[seqfan] A potentially new sequence based on a simple game
Andrew Plewe
andrew at nevercenter.com
Fri Dec 26 09:33:58 CET 2008
I have a game for the list; I'd be somewhat surprised if it hasn't
been "solved" before as it's a pretty simple game. Let set A be the
set of odd numbers starting with 3:
{3,5,7,etc..}
When you form a sum table, you get the even numbers starting with 6,
or set B:
{6,8,10,etc..}
Like this:
3 5 7
3 6 8 10
5 10 12
7 14
The "complete" expression of B shown here is {6,8,10,12,14}; in other
words, when you take the first 3 characters from set A, {3,5,7}, and
use that subset to form a sum table you get the first 5 characters of
set B. The game is, can we remove any characters from a subset of A
and still get a "complete" expression of set B? In this case you
can't; removing 3 or 5 or 7 would render the resulting sum table
incomplete.
I believe the first subset of A that allows for a deletion is
{3,5,7,9,11}, which in turn "expresses" {6,8,10,12,14,16,18,20,22}.
You can remove 7 and you'll still get all of those values when you
compute the sum table:
3 5 9 11
3 6 8 12 14
5 10 14 16
9 18 20
11 22
Now, the sequence is formed by counting the maximum number of sums
that can be removed from the sum table when you play this game for a
subset of A of length n.
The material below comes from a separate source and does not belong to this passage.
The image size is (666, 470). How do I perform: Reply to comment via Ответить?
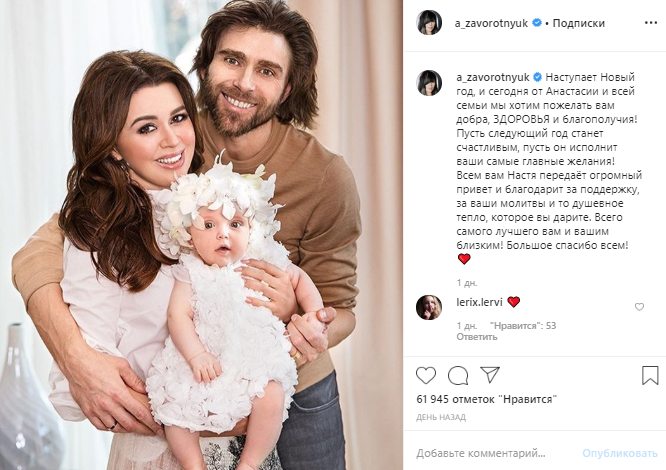(x=477, y=337)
Here are the first few values of the sequence
(based on by-hand computation), starting with n = 1:
0,0,0,0,5,6,13,15,22
and the corresponding subsets of A are:
{3}
{3,5}
{3,5,7}
{3,5,7,9}
{3,5,9,11}
{3,5,7,11,13} or {3,5,9,11,13}
{3,5,9,13,15}
{3,5,9,13,15,17}
{3,5,9,13,17,19}
Thus in the example above n = 5 and when we removed the number 7 from
the subset we removed 5 sums from the resulting sum table. In other
words, imagine writing out the sum table for {3,5,7,9,11} and deleting
the row and the column starting with 7 and counting the deleted sums.
Is there an algorithmic way to determine this number? It would appear
to be so (I think there's a fairly simple pattern, but I'm not quite
sure about it yet), but if that's the case then odd things happen if
you let your subset equal A and thus extend to infinity.